Joyce looks up at him and like a sheet being rippled fear tugs a corner of the surface of her face. Really tears seem close. She scampers from him down the hall, the way her mother went. Fled from, Rabbit wanders uneasily in the hall, trying to attach his excited heart to the pictures hanging there. Surfaces of foreign capitals, a woman in white beneath a tree whose every leaf is rimmed in gold, a laborious pen rendering, brick by brick, of the St. John's Episcopal Church, dated 1927 and signed large by Mildred L. Kramer. Above a small table halfway down the hall hangs a studio photograph of some old rock with white hair above his ears and a clerical collar staring over your shoulder as if square into the heart of things; stuck into the frame is a yellowed photo clipped from a newspaper showing in coarse dots the same old gent gripping a cigar and laughing like a madman with three others in robes. He looks a little like Jack but fatter and stronger. He holds the cigar in a fist. Further on is a colored print of a painted scene in a workshop where the carpenter works in the light given off by his Helper's head: the glass this print is protected by gives back to Rabbit the shadow of his own head. There is a tangy scent in the hallway of, spot cleaner? new varnish? mothballs? old wallpaper? He hovers among these possibilities, "the one who disappeared." Sexual antagonism begins practically at birth – what a bitch, really. Yet with a nice low flame in her, lighting up her legs. Those bright white legs. She'd have an anxious little edge and want her own. A cookie. A sharp little vanilla cookie. In spite of herself he loves her.

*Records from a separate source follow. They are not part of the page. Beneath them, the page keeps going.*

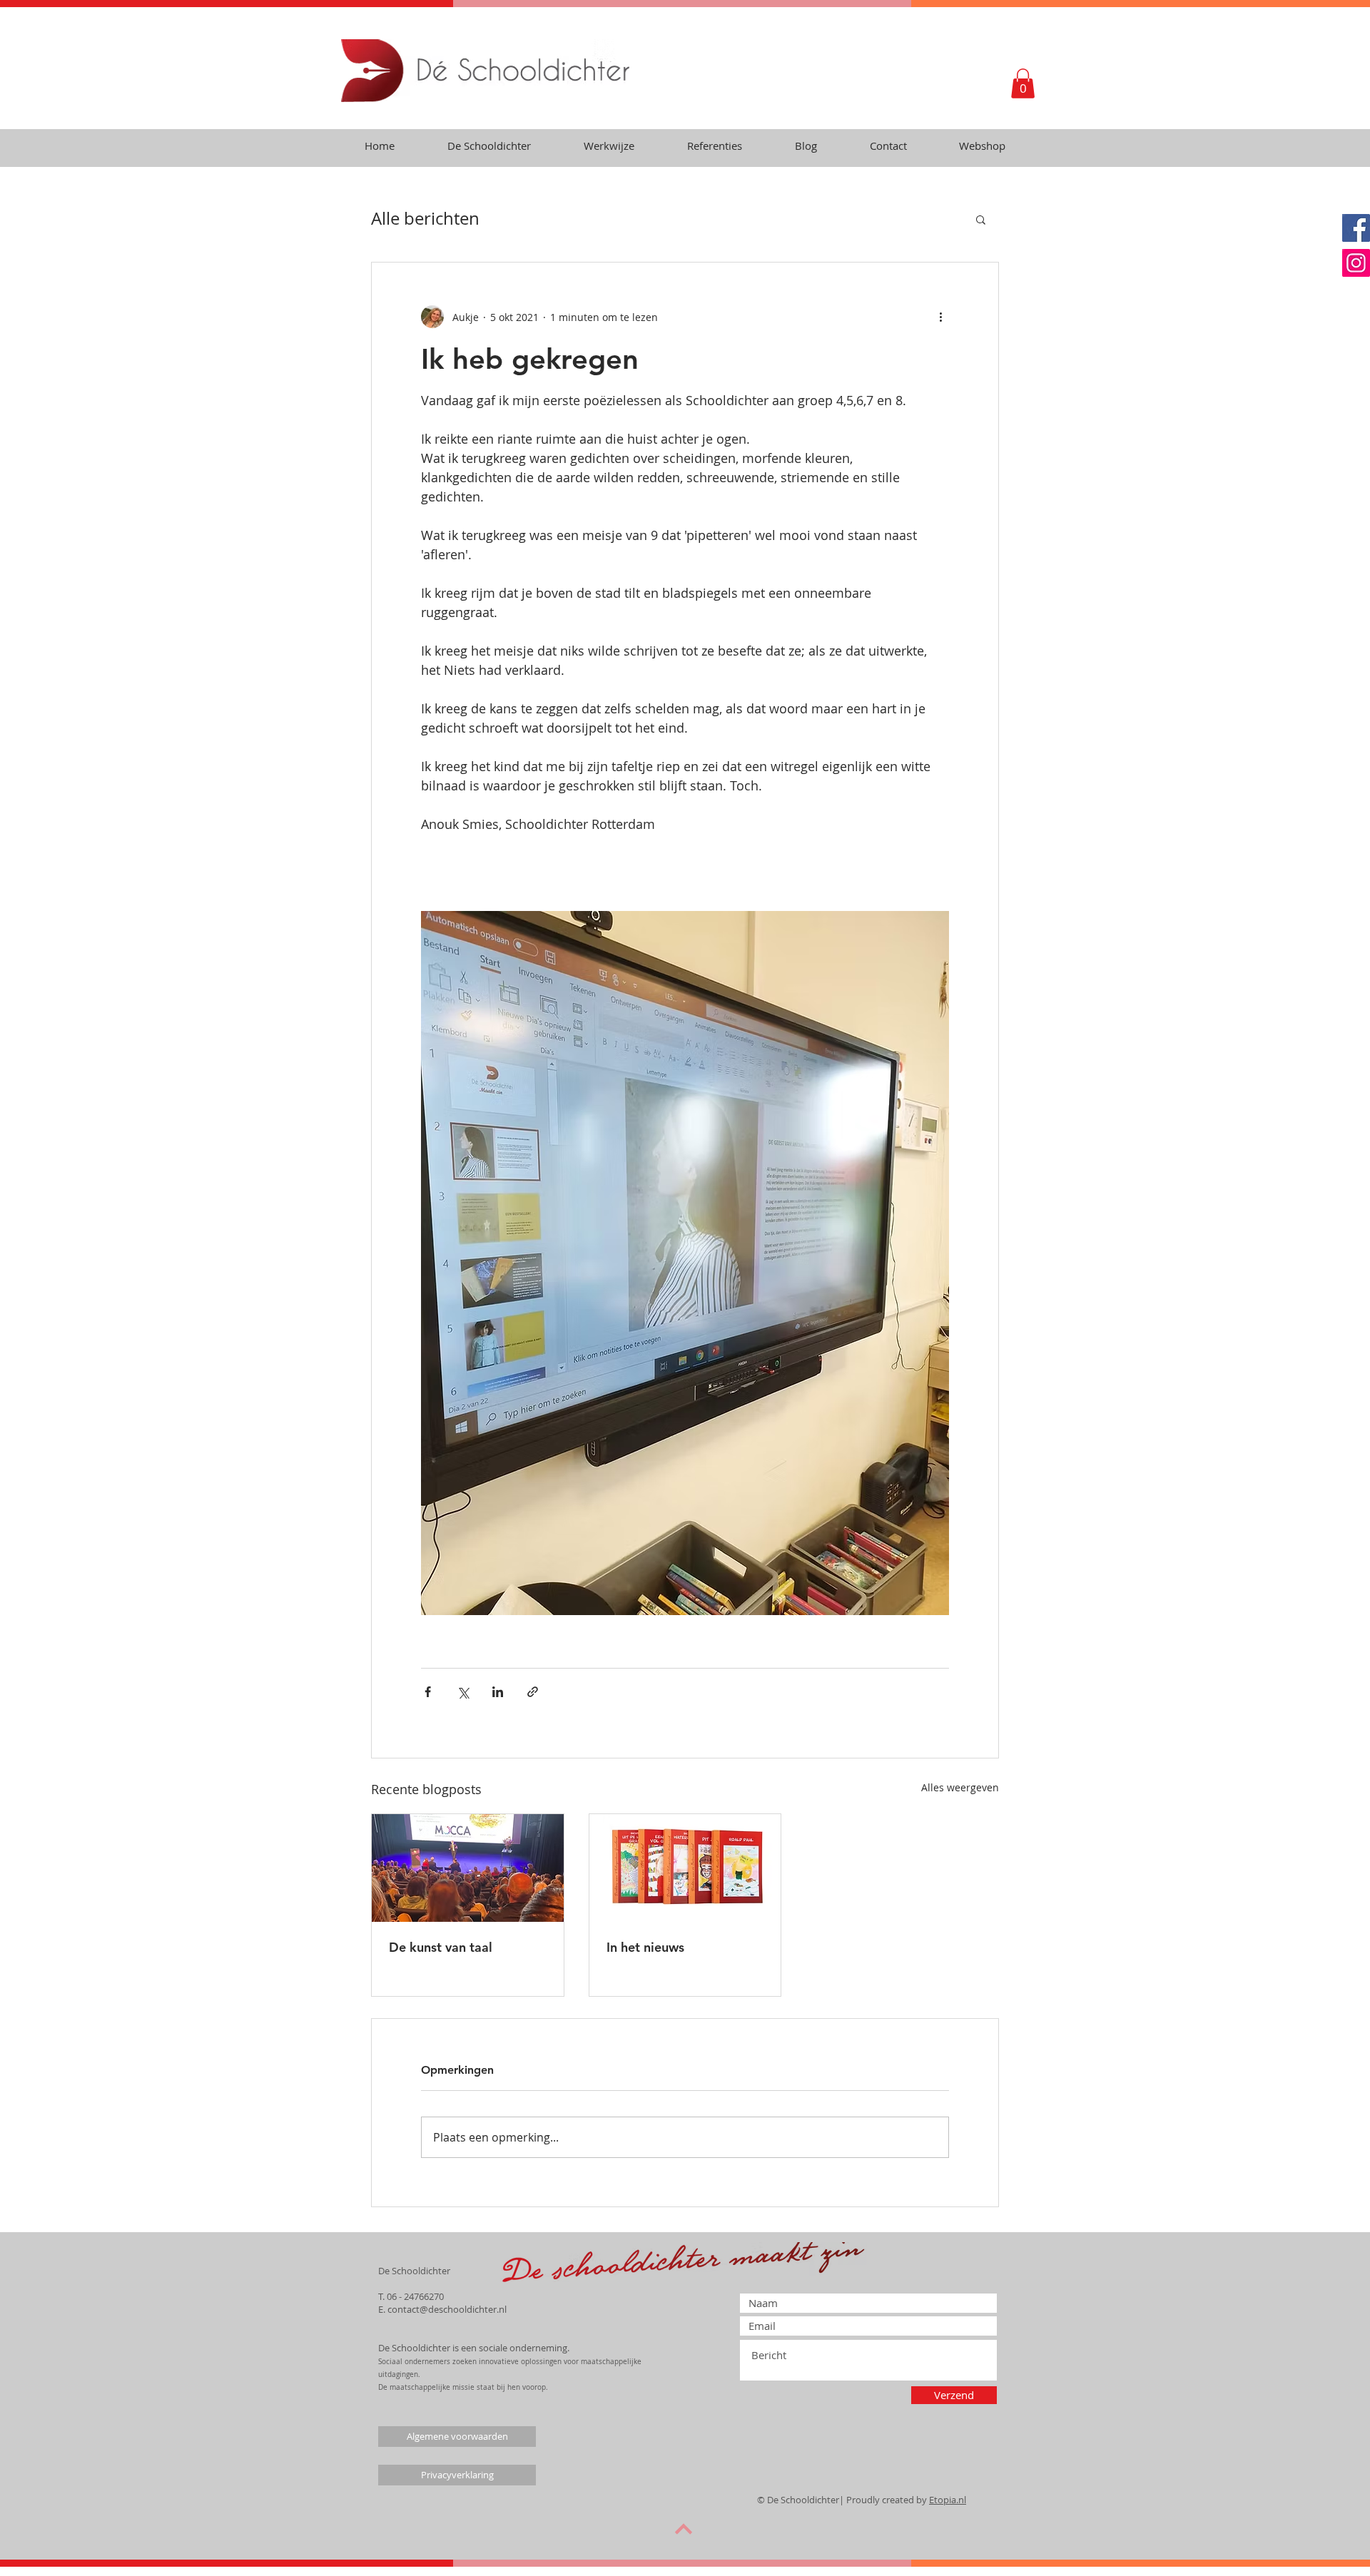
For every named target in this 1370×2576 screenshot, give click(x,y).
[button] (1022, 83)
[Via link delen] (532, 1692)
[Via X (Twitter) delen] (463, 1692)
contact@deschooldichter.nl (447, 2309)
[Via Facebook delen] (428, 1692)
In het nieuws (645, 1947)
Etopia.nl (947, 2499)
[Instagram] (1356, 263)
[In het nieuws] (685, 1868)
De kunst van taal (440, 1947)
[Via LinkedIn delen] (497, 1692)
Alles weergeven (960, 1787)
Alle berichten (425, 218)
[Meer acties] (940, 316)
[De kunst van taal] (468, 1868)
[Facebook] (1356, 228)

There must be a back stairs, because he next hears Eccles' voice in the kitchen, arguing Joyce into her sweater, asking Lucy if the cake was ruined, explaining, not knowing Rabbit's ears were around the corner, "Don't think this is pleasure for me. It's work."

"There's no other way to talk to him?"

"He's frightened."

"Sweetie, everybody's frightened to you."

"But he's even frightened of me."

"Well he came through that door cocky enough."

This was the place for, And he slapped my sweet ass, that's yours to defend.

What! Your sweet ass! I'll murder the rogue. I'll call the police.

In reality Lucy's voice stopped at "enough," and Eccles is talking about if so—and—so telephoned, where are those new golfballs?, Joyce you had a cookie ten minutes ago, and at last calling, in a voice that has healed too smooth over the scratches of their quarrel, "Goodbye, my dears." Rabbit pads up the hall and is leaning on the front radiator when Eccles, looking like a young owl – awkward, cross – pops out of the kitchen.

They go to his car. Under the threat of rain the skin of the Buick has a greasy waxiness. Eccles lights a cigarette and they go down, across Route 422, into the valley toward the golf course. Eccles says, after getting several deep drags settled in his chest, "So your trouble isn't really lack of religion."

"Huh?"

"I was remembering our other conversation. About the waterfall and the tree."

"Yeah well: I stole that from Mickey Mouse."

Eccles laughs, puzzled; Rabbit notices how his mouth stays open after he laughs, the little inturned rows of teeth waiting a moment while his eyebrows go up and down expectantly. "It stopped me short," he admits, closing this flirtatious cave. "Then you said you know what's inside you. I've been wondering all weekend what that was. Can you tell me?"